常見的熒光猝滅機制有光誘導電子轉移（Photoinduced Electron Transfer，PET）、靜電相互作用、熒光共振能量轉移（Fluorescence Resonance Energy Transfer，FRET）和內濾效應（Inner Filter Effect，IFE）。為探索CV猝滅DEW-AuAgNCs熒光的機制，通過紫外可見吸收光譜、熒光光譜、Zeta電位和熒光壽命等一系列表征來系統的驗證。由圖4（a）可以看出，在添加CV標準溶液后，DEW-AuAgNCs的紫外吸收峰位置沒有明顯改變，且未出現新的吸收峰，因此DEW-AuAgNCs和結晶紫反應后沒有產生新的復合物排除PET。由圖4（b）可以看出，DEWAuAgNCs、CV、DEW-AuAgNCs+CV的Zeta電位分別為-18.43 eV、-6.29 eV和-21.5 eV，DEWAuAgNCs和CV均帶負電荷，故二者之間不會發生靜電相互作用。通過掃描DEW-AuAgNCs的激發光譜、發射光譜和CV的紫外可見吸收光譜，由圖4（c）發現，DEW-AuAgNCs的熒光發射光譜和CV的紫外可見吸收光譜有部分重疊，因此，二者之間可能發生了FRET或IFE。

圖4 熒光猝滅機制驗證過程

FRET是當供體熒光分子從激發態向基態躍遷時，釋放的能量被受體分子吸收的能量轉移現象。
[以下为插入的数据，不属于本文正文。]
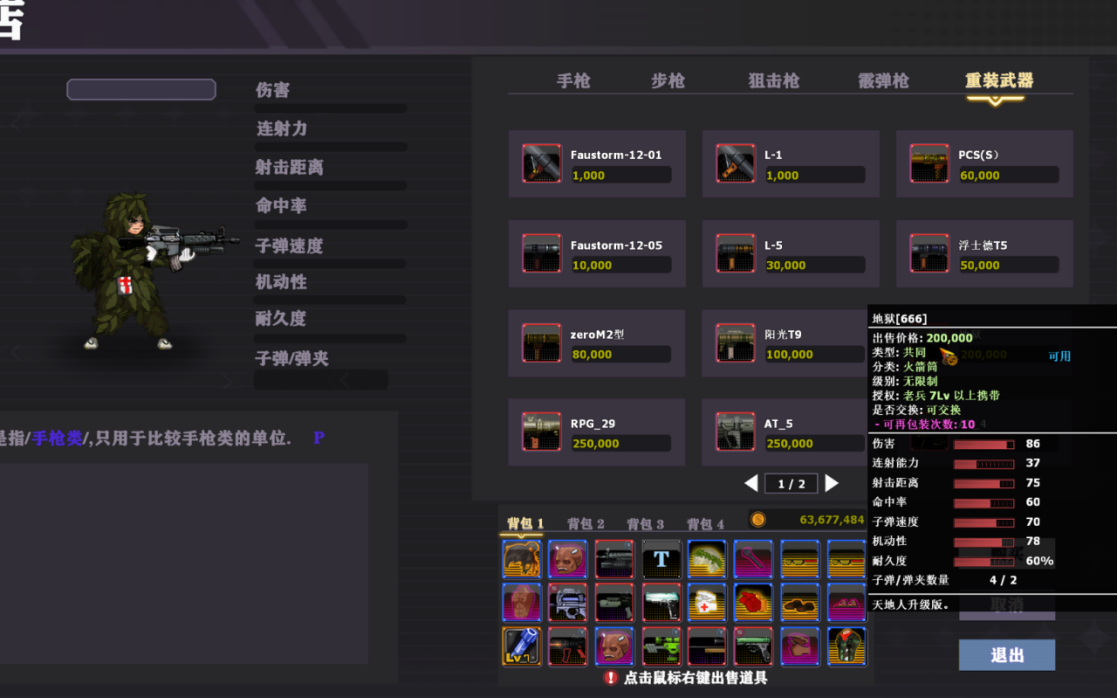Screen dimensions: 1118x698
Task: Click the RPG_29 weapon icon
Action: click(x=541, y=432)
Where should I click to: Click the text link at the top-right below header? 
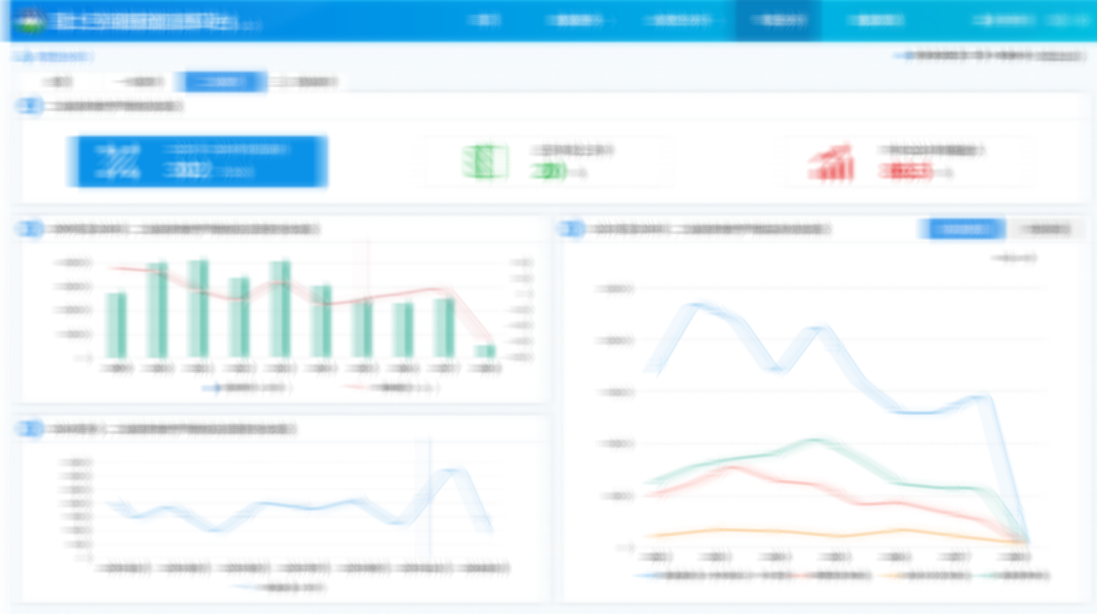(x=988, y=57)
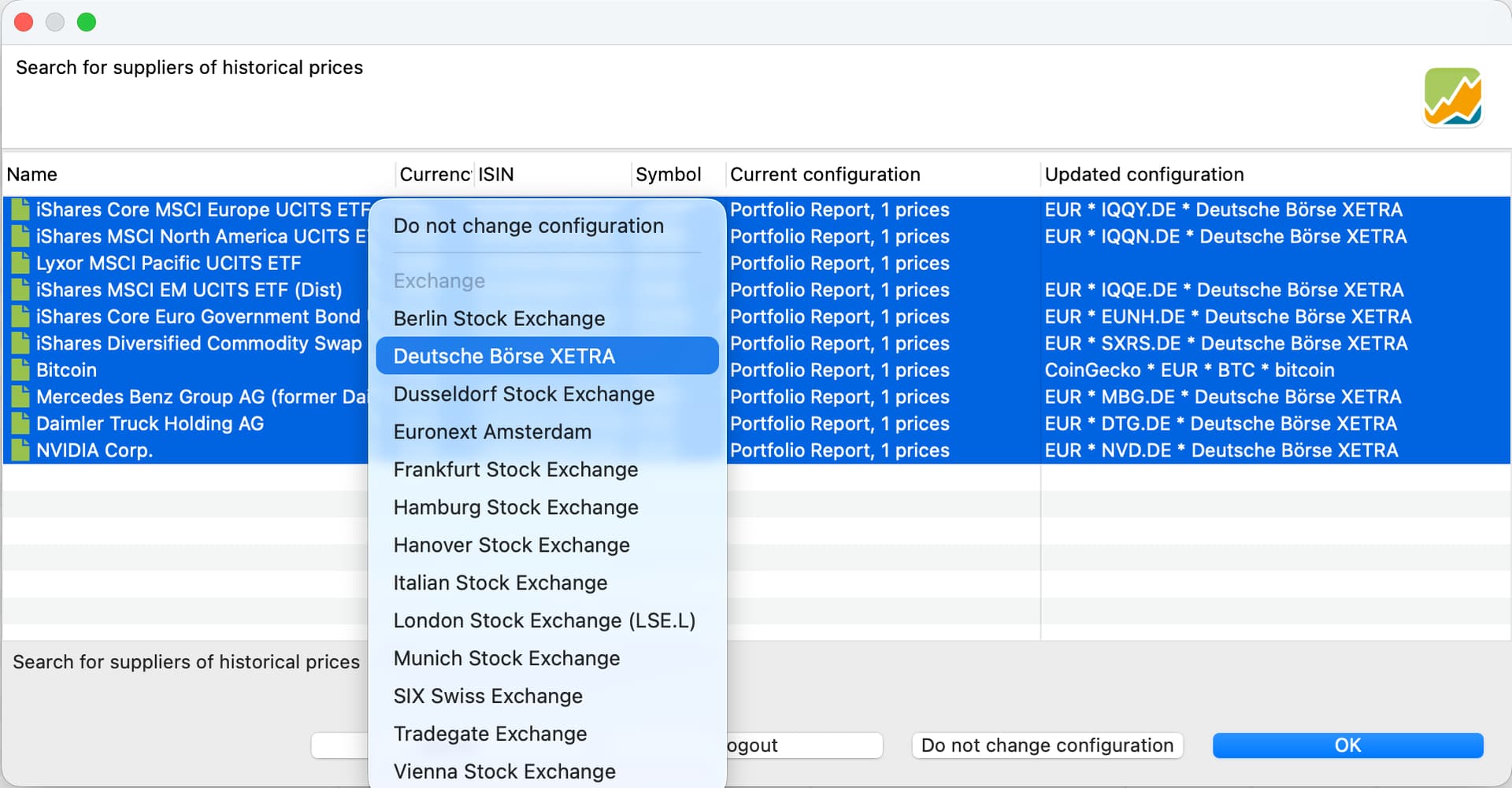Click the icon beside Lyxor MSCI Pacific ETF
The height and width of the screenshot is (788, 1512).
click(21, 263)
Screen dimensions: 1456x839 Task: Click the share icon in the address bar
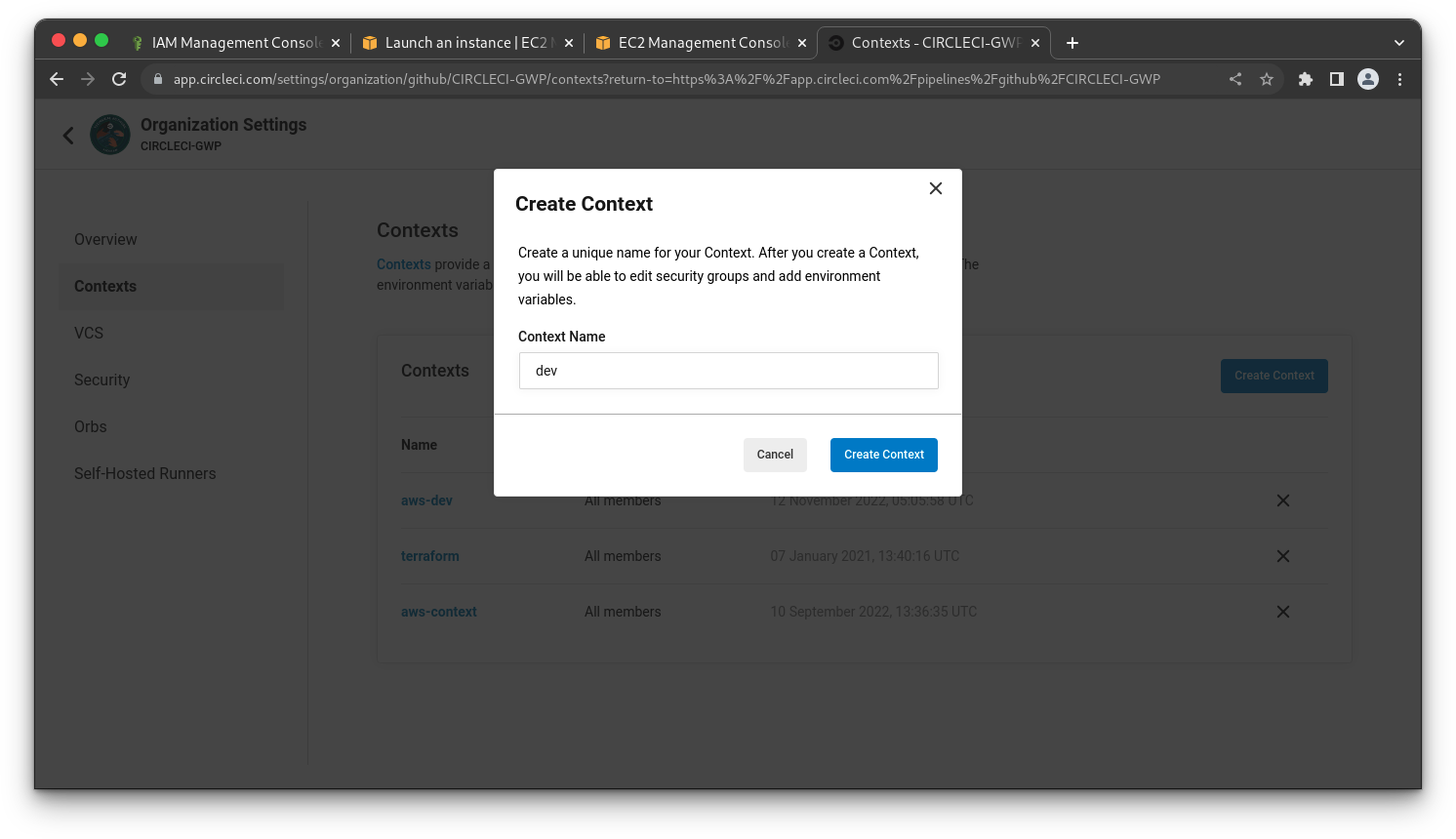1235,79
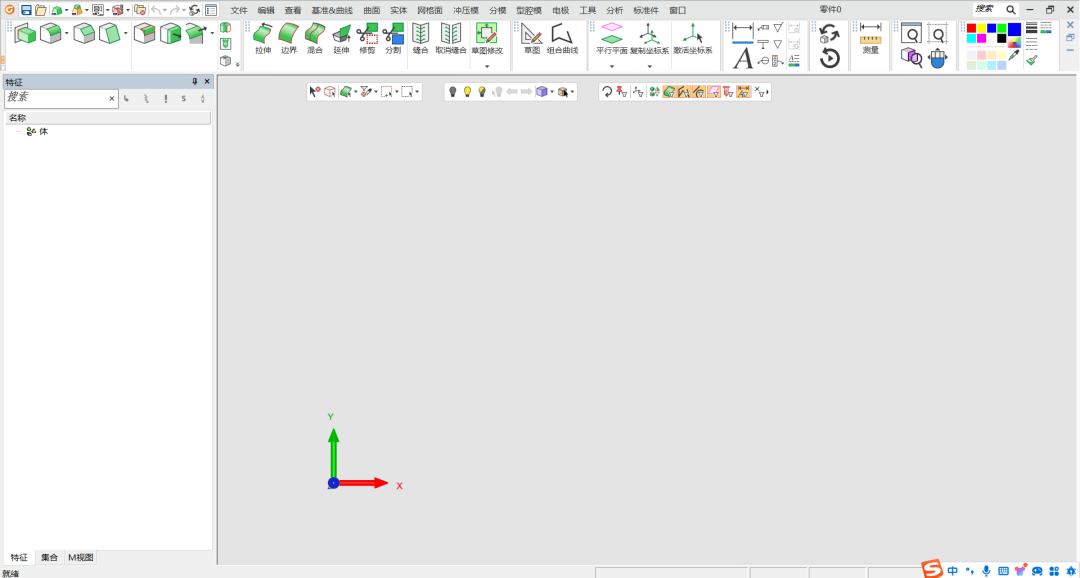Screen dimensions: 1080x578
Task: Toggle the yellow light bulb show icon
Action: 467,92
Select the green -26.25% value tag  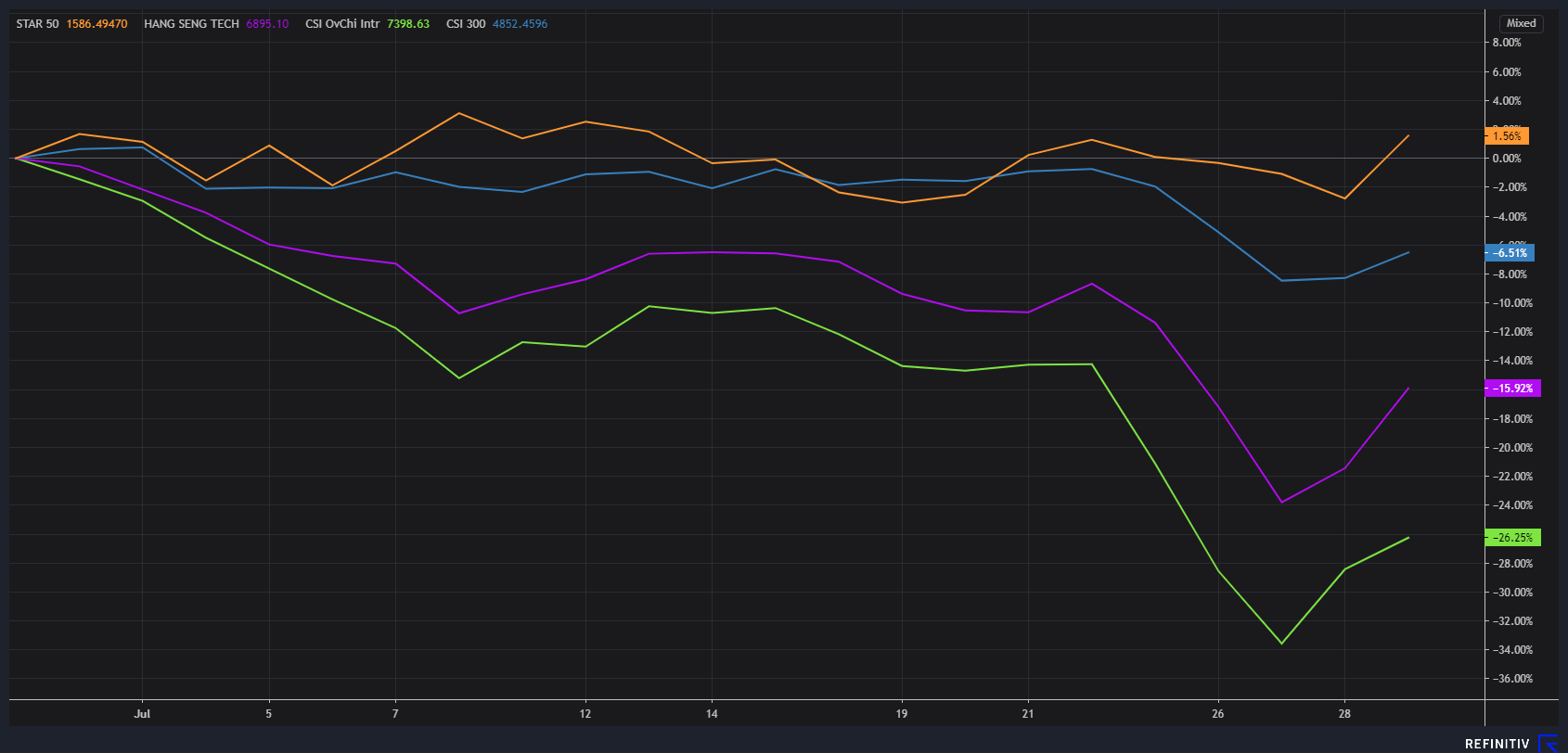[1512, 538]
在FRET的過程中，供體分子本身熒光強度減弱，熒光壽命發生衰減，而受體分子熒光增加或不變。故FRET發生的前提是指供體的發射光譜與受體的紫外可見吸收光譜有重疊；二者的距離足夠近（一般在10 nm內）；供體的熒光壽命發生衰減。IFE是指猝滅劑吸收熒光物質的激發或發射光，從而使熒光物質的熒光被猝滅的現象。在IFE過程中，猝滅劑的紫外可見吸收光譜與熒光物質的激發光譜或發射光譜重疊并且加入猝滅劑前后，熒光物質的熒光壽命不會改變[5]。FRET和IFE的主要區別在于在猝滅劑的存在下，體系的熒光壽命是否發生了變化。因此進一步檢測了單獨的DEW-AuAgNCs和添加CV后的熒光壽命。由圖4（d）可以看出添加CV后體系的熒光壽命發生了明顯的衰減。DEW-AuAgNCs的熒光壽命為405 ns，與結晶紫反應后，體系的熒光壽命衰減到282 ns，熒光壽命衰減了30.37%。以上的結果表明，CV猝滅DEWAuAgNCs熒光的機制是FRET。

2.5 實際樣品分析

作為水產品養殖的殺菌劑，CV易富集在魚類體內，對人體健康造成威脅。為進一步驗證該方法的實用性，對草魚和鯽魚中CV的含量進行了檢測，并做了加標回收試驗。如表1所示，草魚和鯽魚中未檢測到CV，向樣品溶液中加入0.05 μmol·L-1、0.50 μmol·L-1和1.00 μmol·L-13個濃度的CV標準溶液，7次平行測定結果顯示，加標回收率在98.00%～104.90%。因此，本研究構建的DEW-AuAgNCs熒光探針用于檢測魚類樣本中的CV具有準確性和可靠性。

表1 魚類樣品中CV的檢測結果表（n=7）

3 結論

基于FRET的傳感方法具有快速和靈敏度高等優點，在藥物、食品和環境檢測領域有廣闊的應用前景。新型納米材料，如碳點、金屬納米簇、金屬納米粒子、上轉換納米粒子和二維層狀納米片具有優異的光學性質和生物相容性，是FRET體系熒光供體和受體的理想材料。此外核酸適配體和抗體等具有高度特異性，可利用這個特性大大提高傳感方法的靈敏度。